> _Travail à faire_
[a] Selon l'extrait sur les gros gagnants du loto, combien de gagnants les sociologues Michel Pinçon et Monique Pinçon-Charlot ont-ils rencontrés ?
[b] Donnez la suite de l'extrait sur les gros gagnants du loto, en partant de son dernier intertitre.

> _Extrait du document_
▶

Pierrette, la femme de Louis, raconte qu'ils ont acheté "une belle villa et deux maisons pour leur fils" et glisse: "Même si l'argent ne fait pas le bonheur, ça change la vie".

Tous continuent à jouer. "Je suis persuadé que je vais de nouveau gagner", assure Louis en lorgnant sur la cagnotte de plusieurs millions d'euros remise en jeu régulièrement à Euro Millions.

 

Et vous alors, que penserez-vous et surtout que direz-vous lorsque ce sera votre tour ?

 Qui n'a pas rêvé de gagner un jour au loto, s'imaginant déjà au volant d'une Ferrari, aux commandes d'un yacht aux Antilles ou propriétaire d'un château de conte de fée ? Mais que sait-on vraiment de la vie de ceux qui sont devenus soudainement millionnaires par la grâce du hasard et de la Française des Jeux ? C'est pour répondre à cette question que les sociologues Michel Pinçon et Monique Pinçon-Charlot ont rencontré 30 gros gagnants qui ont empoché un jour plusieurs millions d'euros. Dans leur livre, « Les millionnaires de la chance. Rêve et réalité », les témoignages attestent que devenir riche n'est parfois pas une sinécure. « Être perçu comme le riche n'est pas de tout repos », résument les deux chercheurs, particulièrement si l'on vient d'un milieu modeste. « En milieu populaire, cette ouverture des possibles est anxiogène : la richesse inattendue offre une multitude de potentialités dont on ne possède pas les clefs. Le gagnant se trouve démuni devant une plus ou moins grande fortune : il ne sait par quel bout la prendre. »

Après le coup de massue reçu par celui qui vient d'apprendre son nouveau statut de millionnaire, vient une période de désarroi et de questions. L'accompagnement de la Française des Jeux est alors capital pour surmonter le choc et se projeter dans l'avenir en apprenant à être riche. Les groupes de paroles qui réunissent les gros gagnants, parfois plusieurs années d'affilée, leur permettent de tenir le coup. Dès lors, pas étonnant que les gagnants rencontrés par les sociologues soient plutôt sages et ne succombent que très rarement à quelques folies. Les millions servent davantage à assurer l'avenir familial et parfois réaliser un rêve de toujours. Même si leur vie a forcément changé, certains gros gagnants renouent avec leur vie simple d'avant pour retrouver par exemple leurs collègues. Comme quoi s'il y contribue, l'argent ne fait pas forcément le bonheur…

La Française des Jeux aux côtés des gros gagnants

Gagner soudainement une somme importante qui efface les incertitudes matérielles peut entraîner un réel et angoissant bouleversement. C'est pour aider les nouveaux gagnants à y faire face que le service Relations Gagnants de la Française des jeux offre gracieusement ses services d'assistance et de conseil depuis 1993.

« Comme une amicale »

◀

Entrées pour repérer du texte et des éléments
▶

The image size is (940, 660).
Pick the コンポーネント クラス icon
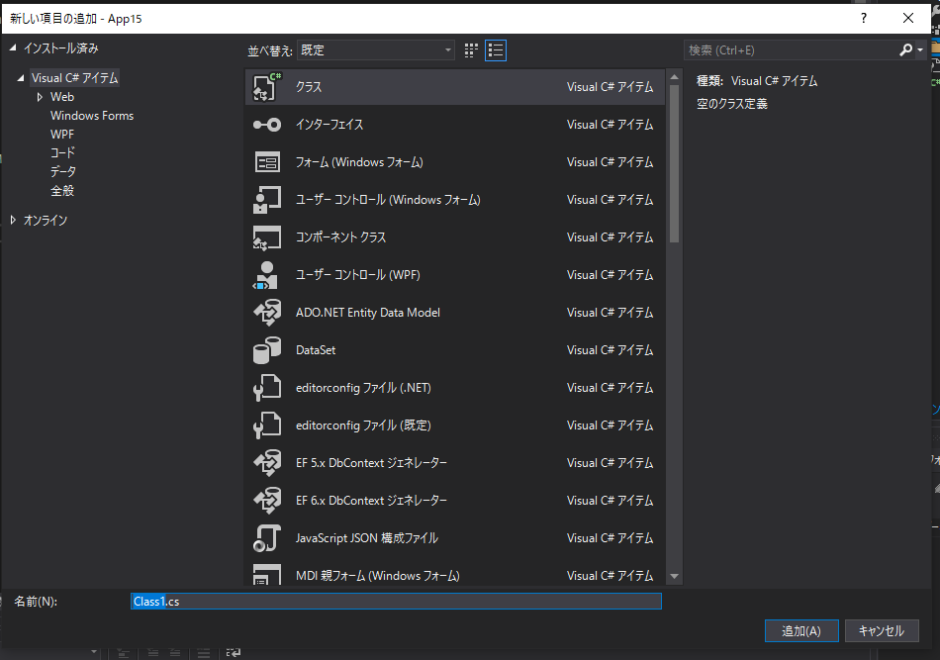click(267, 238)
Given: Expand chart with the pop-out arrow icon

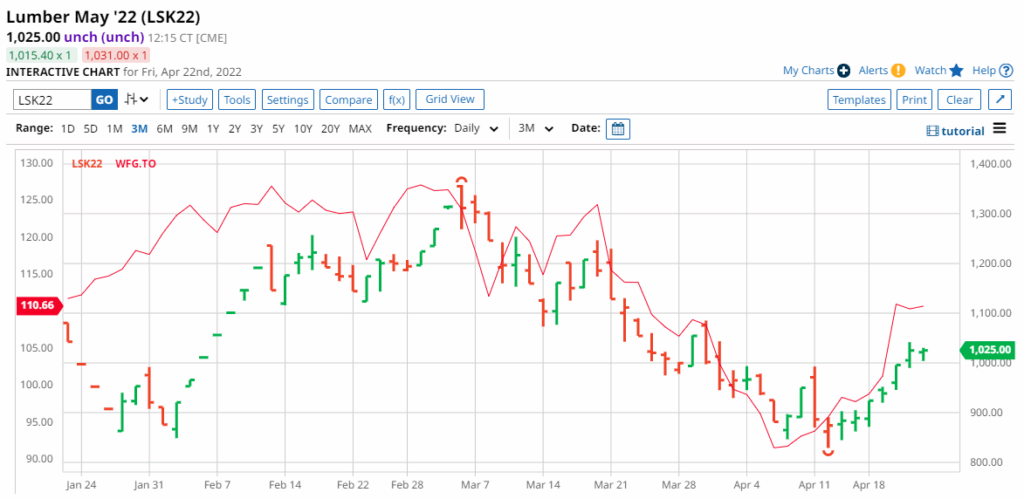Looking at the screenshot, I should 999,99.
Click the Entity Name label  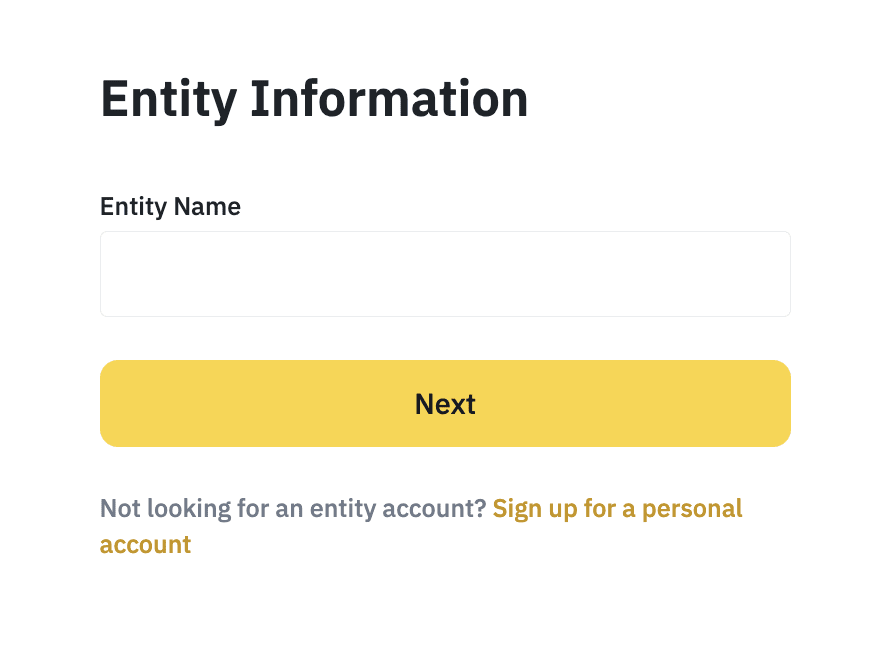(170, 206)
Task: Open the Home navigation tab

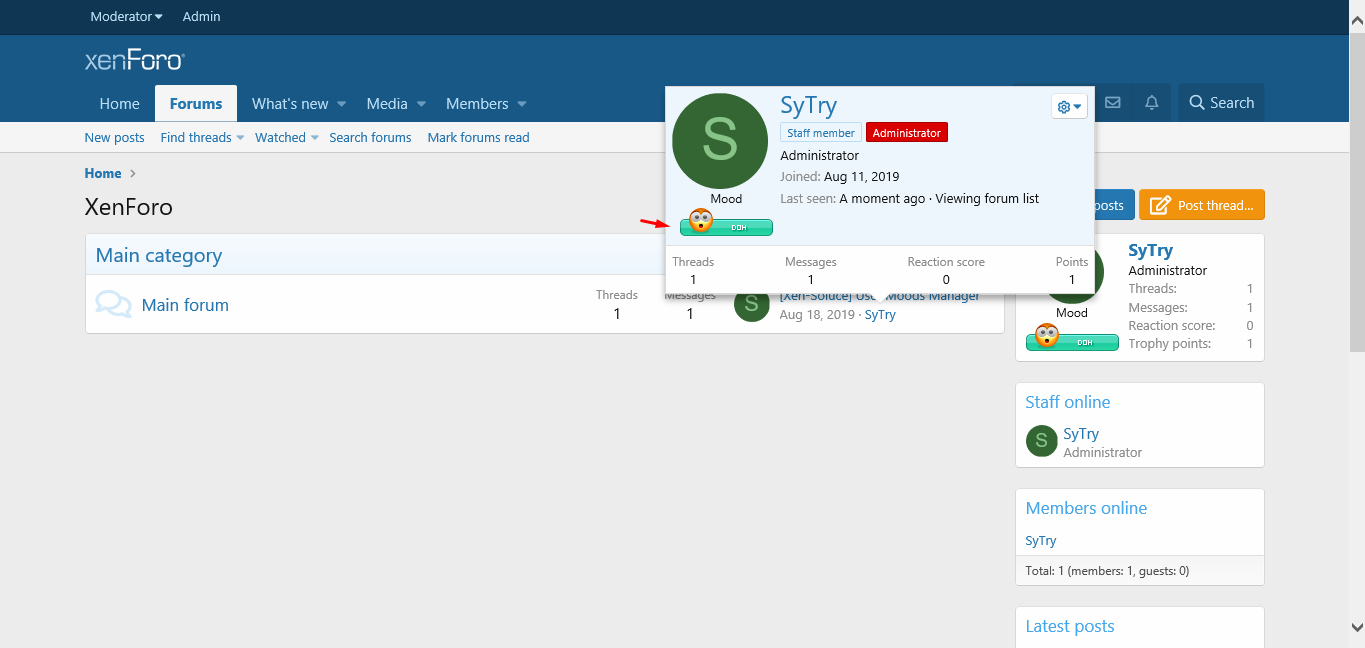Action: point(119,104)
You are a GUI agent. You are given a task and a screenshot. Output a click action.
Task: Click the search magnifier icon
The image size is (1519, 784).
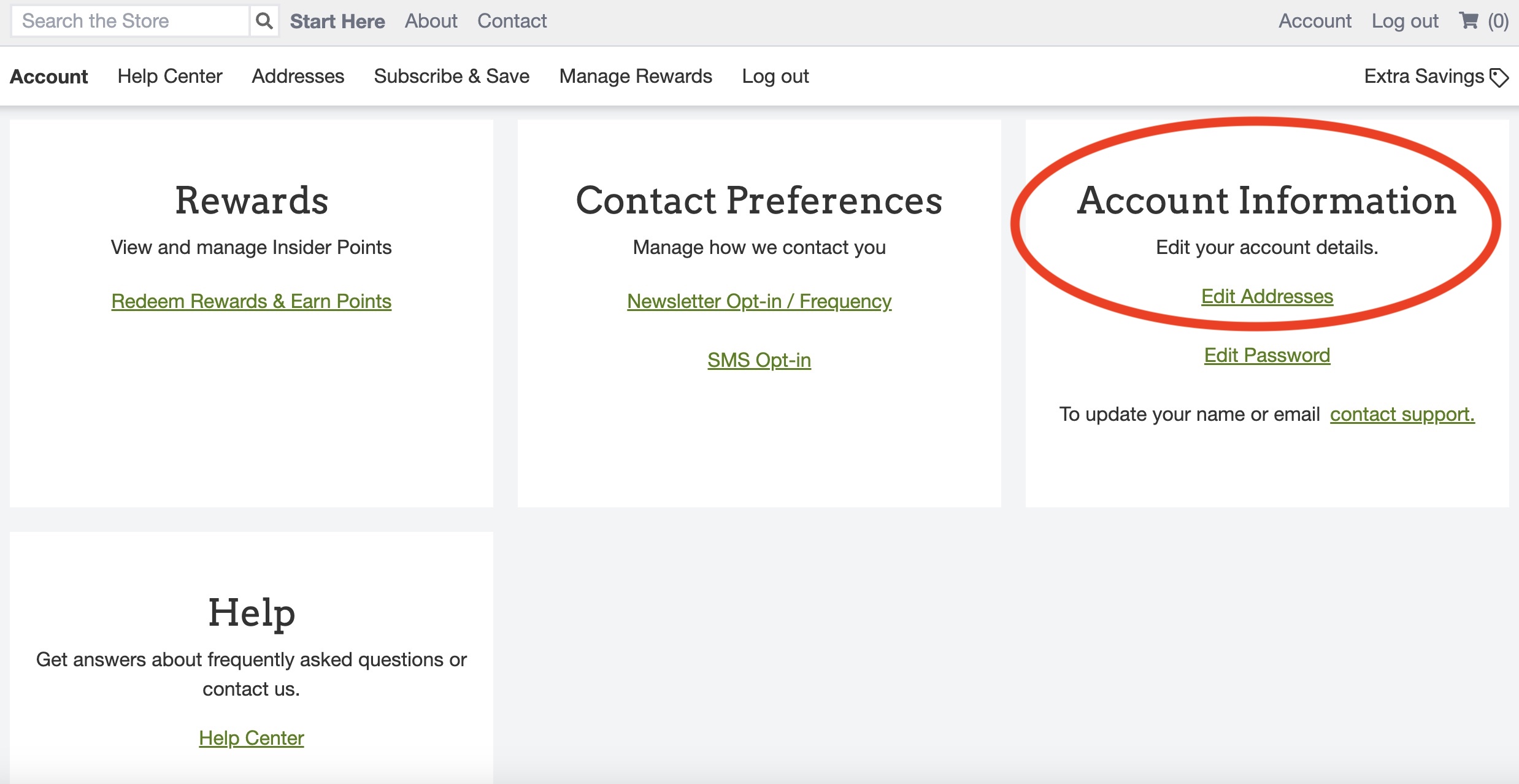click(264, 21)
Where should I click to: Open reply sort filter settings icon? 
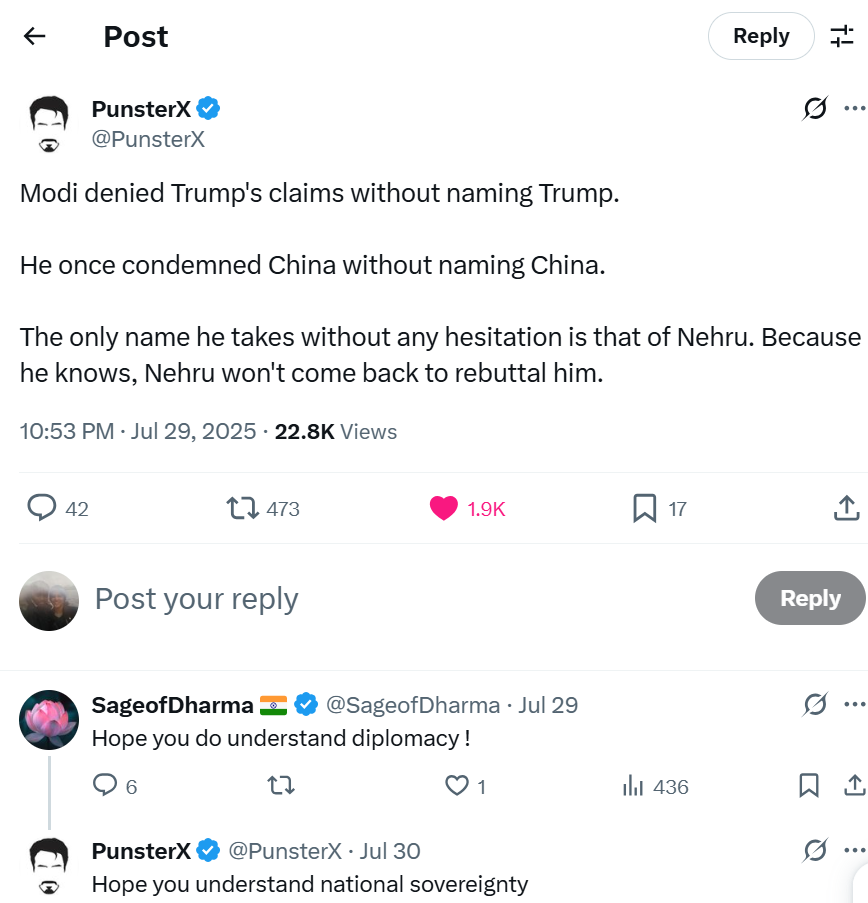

◀

> _Réponses aux exercices_
[a] Ils ont rencontré 30 gros gagnants.

[b]
« Nous prenons en charge les personnes qui gagnent des sommes d'au moins 1 million d'euros », explique Brigitte Roth, responsable du service Relations Gagnants, qui mobilise trois personnes à plein-temps. « Nous avons une première mission lors de la remise du gain. Cette première étape, qui consiste en une cérémonie suivie d'un déjeuner, permet d'échanger, de rassurer les gagnants, de mieux les connaître. Après, nous leur proposons notre programme d'accompagnement. Près de la moitié des gagnants suit ce programme », explique la responsable. Outre la lecture d'un livret de conseils, les gagnants ont la possibilité, s'ils le souhaitent, de participer à des ateliers pédagogiques pour se familiariser avec divers aspects de la fiscalité, la finance, le droit de la famille, etc. Des groupes de paroles entre gagnants sont également organisés par la Française des Jeux. Il y a une quinzaine de réunions par an. « Quand on gagne, on est comme un créateur d'entreprise. On a besoin d'information et de formation ; on a besoin d'être écouté et de parler ; et on a besoin d'avoir un réseau relationnel », résume Brigitte Roth, qui garde parfois des relations avec « ses » gagnants des années durant. « C'est un plaisir pour nous et pour eux, qui jouent le rôle des parrains des nouveaux gagnants. C'est un peu comme une amicale. »

Expert

« Quand on gagne, il y a une période de désarroi »

Michel Pinçon est sociologue. Avec son épouse Monique Pinçon-Charlot, ils viennent de publier « Les millionnaires de la Chance. Rêve et réalité » (Éditions Payot, 272 pages, 18,50€).

La Dépêche du Midi. - Avez-vous trouvé des similitudes dans le parcours des 30 gagnants que vous avez rencontrés ?

Michel Pinçon. - La similitude forte, c'est une certaine déstabilisation à la nouvelle du gain. Tous jouent pour gagner bien sûr ; cette éventualité a été rêvée, fantasmée. Ils y ont pensé mais pas de façon raisonnée. Quand cela arrive, ils sont pris de court. Quand ils gagnent plusieurs millions d'euros, certains se trouvent mal, y compris physiquement.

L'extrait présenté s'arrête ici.